▸ Prompt
Tally how many lines in the material include the word "will", then give that figure by itself.

▸ Data records
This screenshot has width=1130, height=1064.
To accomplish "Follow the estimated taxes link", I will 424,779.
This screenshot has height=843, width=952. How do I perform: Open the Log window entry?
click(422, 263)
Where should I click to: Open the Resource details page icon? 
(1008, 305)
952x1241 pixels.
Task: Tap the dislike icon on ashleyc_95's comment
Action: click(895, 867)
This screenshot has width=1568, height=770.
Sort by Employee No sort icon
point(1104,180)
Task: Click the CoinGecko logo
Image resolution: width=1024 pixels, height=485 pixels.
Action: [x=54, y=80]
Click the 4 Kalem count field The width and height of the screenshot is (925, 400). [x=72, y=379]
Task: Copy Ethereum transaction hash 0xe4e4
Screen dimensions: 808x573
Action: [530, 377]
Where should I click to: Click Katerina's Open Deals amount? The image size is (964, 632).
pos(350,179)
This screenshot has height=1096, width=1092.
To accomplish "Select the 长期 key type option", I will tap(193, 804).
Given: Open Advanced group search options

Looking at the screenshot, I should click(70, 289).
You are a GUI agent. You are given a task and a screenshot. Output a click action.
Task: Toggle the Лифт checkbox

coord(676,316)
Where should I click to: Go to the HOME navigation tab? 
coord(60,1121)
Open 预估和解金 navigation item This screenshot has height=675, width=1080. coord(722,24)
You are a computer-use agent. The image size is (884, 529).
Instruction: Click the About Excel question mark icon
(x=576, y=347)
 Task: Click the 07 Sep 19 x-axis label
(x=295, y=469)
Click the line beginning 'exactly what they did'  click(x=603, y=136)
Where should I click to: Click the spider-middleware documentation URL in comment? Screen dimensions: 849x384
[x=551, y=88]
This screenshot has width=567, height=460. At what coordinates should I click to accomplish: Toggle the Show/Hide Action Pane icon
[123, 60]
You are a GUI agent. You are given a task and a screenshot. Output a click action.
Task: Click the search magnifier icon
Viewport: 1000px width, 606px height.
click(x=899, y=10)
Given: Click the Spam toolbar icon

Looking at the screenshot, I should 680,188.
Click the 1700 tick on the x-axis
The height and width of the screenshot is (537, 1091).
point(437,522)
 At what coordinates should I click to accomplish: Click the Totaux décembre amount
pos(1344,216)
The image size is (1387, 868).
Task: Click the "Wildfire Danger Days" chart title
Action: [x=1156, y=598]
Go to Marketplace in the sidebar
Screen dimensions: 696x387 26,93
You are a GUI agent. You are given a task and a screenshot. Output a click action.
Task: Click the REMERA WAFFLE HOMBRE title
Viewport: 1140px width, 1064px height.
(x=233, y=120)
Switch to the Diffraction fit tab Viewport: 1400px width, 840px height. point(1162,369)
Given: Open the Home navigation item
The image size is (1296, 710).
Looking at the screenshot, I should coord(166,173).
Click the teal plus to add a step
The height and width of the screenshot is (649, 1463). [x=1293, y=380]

▸ Solved exercise
2